--- Start Supplied passage ---
Archive for the ‘Recipes–Sweets’ Category

Chocolate Peanut Butter Oatmeal Cookies

August 31, 2009

These are no bake cookies. You don’t need an oven, but you do need a stove top. They are easy to make. I used to make these a lot in high school. The girls love these.

2 cup sugar
½ cup cocoa (use Hershey’s Cocoa)
½ cup milk
1 stick butter
1 teaspoon vanilla extract (do not use imitation)
pinch of salt
½ c peanut butter
3 ½ cups of instant oats (oatmeal, not the kind in a little bag, but in the cylinder, any brand, not old fashioned)

Tools and Equipment
Stove top
Wooden spoon
Wax paper (cut a 2 foot strip)
1 cup measure
½ cup measure
Big bowl (for oats)
Sauce Pan (6” deep, this is one with a handle)
Watch or timer (or the ability to count to 60)

Prepare ingredients ahead of time. Put the oats in a big bowl. Measure out the peanut butter and have it handy. Have the salt and vanilla easily accessible and ready to go.
Combine all the sugar, cocoa, milk and butter in the sauce pan. Turn the stove on medium-high. Put the sauce pan with ingredients on the stove eye that is on.
Melt the ingredients in the sauce pan. You’ll need to frequently stir this so the ingredients at the bottom of the sauce pan do not burn. Use a wooden spoon to stir. Bring the ingredients to a rolling boil (bubbling). If this doesn’t happen (the boil), turn the heat to high and stir continually.
Cook (rolling boil) for 1 minute (count to 60, you know, “one thousand and one, one thousand and two…” or time it). Stir continually. Don’t stop stirring.
After 1 minute of the rolling boil pull the sauce pan off the stove eye. Turn off the stove.
Add vanilla and salt to the pan. Stir it in (10 seconds). Just pour vanilla into the vanilla bottle cap and then into the pan. The cap is 1 teaspoon.
Add the ½ cup of peanut butter to the hot mixture and stir it until it melts into the mixture. I would use smooth peanut butter.
After peanut butter melts, then add oats, 1 cup at a time. Stir the oats in real good and then add the next cup, until all the oats are in the pan and stirred up so that you don’t see white oats anymore.
Drop spoonful (use a table spoon) on wax paper and let cool. Putting them on wax paper minimizes clean up. Remember put all dirty equipment into the sink. After you eat she’ll help you clean. See my article, “Cook Alone, Clean Together” for details.
That’s it.
These are really good and will impress her!


Rich Chocolate Brownies

August 21, 2009

This brownie recipe is simple, rich and fabulous.  You will never be satisfied with a box or bought brownie again. And the women you are trying to impress will go ga-ga over them. Your goal is for her to say, “These are to die for.” That’s the ultimate compliment.
--- End Supplied passage ---
## Tasks for this exercise
1/ In the no-bake cookie recipe, switch "stove eye" to "burner" and give the passage between "Combine all the" and "off the stove.", inclusive.
2/ Translate this sentence from the no-bake cookie recipe into Spanish: "Putting them on wax paper minimizes clean up."
--- Start Supplied information ---
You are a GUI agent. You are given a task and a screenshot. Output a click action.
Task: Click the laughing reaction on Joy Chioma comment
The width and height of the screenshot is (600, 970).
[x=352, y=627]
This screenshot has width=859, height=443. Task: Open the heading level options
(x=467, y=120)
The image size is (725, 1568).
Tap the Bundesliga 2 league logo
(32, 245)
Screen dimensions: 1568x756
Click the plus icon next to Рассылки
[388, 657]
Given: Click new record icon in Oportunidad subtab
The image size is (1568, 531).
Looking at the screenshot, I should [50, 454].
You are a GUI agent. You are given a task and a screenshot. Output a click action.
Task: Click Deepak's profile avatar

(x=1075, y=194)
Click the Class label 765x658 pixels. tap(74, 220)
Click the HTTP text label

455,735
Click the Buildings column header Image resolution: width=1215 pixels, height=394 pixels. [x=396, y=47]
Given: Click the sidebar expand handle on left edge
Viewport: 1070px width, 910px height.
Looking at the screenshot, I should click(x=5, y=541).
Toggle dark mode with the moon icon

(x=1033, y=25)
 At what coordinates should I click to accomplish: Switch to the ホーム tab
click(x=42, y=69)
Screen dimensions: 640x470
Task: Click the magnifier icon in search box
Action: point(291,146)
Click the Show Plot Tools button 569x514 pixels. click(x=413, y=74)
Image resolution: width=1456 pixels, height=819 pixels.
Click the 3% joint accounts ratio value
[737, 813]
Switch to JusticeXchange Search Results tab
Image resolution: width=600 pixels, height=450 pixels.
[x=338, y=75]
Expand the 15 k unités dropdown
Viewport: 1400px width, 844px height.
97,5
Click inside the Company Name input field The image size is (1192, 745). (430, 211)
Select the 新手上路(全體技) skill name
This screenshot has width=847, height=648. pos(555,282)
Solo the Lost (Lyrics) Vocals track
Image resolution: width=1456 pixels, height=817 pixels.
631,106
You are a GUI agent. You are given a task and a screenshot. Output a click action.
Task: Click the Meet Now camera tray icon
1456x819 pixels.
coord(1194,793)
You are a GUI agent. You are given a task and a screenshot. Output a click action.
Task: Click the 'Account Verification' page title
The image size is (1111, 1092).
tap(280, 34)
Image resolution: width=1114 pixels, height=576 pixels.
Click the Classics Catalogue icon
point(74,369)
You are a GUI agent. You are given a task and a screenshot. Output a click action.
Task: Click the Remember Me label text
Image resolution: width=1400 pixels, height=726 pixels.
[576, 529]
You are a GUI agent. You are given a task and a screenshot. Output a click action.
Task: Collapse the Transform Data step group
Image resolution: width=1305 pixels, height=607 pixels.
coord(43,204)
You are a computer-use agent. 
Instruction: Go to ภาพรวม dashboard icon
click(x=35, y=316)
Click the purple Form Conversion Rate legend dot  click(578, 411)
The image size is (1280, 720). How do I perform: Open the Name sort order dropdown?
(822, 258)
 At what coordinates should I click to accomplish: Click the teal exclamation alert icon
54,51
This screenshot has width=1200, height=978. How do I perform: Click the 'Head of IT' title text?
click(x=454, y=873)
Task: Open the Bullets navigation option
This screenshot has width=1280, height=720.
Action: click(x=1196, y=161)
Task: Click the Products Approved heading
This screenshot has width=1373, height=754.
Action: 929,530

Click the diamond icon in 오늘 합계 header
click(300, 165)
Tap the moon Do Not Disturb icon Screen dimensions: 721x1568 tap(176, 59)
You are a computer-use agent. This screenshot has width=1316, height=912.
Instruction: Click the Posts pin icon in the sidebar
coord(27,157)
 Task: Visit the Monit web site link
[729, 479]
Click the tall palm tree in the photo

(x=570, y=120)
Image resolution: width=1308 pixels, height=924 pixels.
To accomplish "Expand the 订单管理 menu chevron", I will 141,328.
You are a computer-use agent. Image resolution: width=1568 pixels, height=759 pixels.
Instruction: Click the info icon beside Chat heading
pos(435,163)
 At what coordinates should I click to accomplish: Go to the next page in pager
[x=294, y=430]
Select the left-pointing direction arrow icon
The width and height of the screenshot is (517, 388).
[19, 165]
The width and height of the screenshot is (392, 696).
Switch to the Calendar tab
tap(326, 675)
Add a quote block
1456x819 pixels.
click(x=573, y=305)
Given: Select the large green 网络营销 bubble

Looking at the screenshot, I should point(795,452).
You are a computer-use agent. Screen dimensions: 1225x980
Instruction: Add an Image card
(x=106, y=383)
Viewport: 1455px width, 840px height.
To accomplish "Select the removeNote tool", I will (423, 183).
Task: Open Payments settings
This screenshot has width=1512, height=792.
--- End Supplied information ---
## Correct answers
1/
Combine all the sugar, cocoa, milk and butter in the sauce pan. Turn the stove on medium-high. Put the sauce pan with ingredients on the burner that is on.
Melt the ingredients in the sauce pan. You’ll need to frequently stir this so the ingredients at the bottom of the sauce pan do not burn. Use a wooden spoon to stir. Bring the ingredients to a rolling boil (bubbling). If this doesn’t happen (the boil), turn the heat to high and stir continually.
Cook (rolling boil) for 1 minute (count to 60, you know, “one thousand and one, one thousand and two…” or time it). Stir continually. Don’t stop stirring.
After 1 minute of the rolling boil pull the sauce pan off the burner. Turn off the stove.

2/ Ponerlas sobre papel encerado minimiza la limpieza.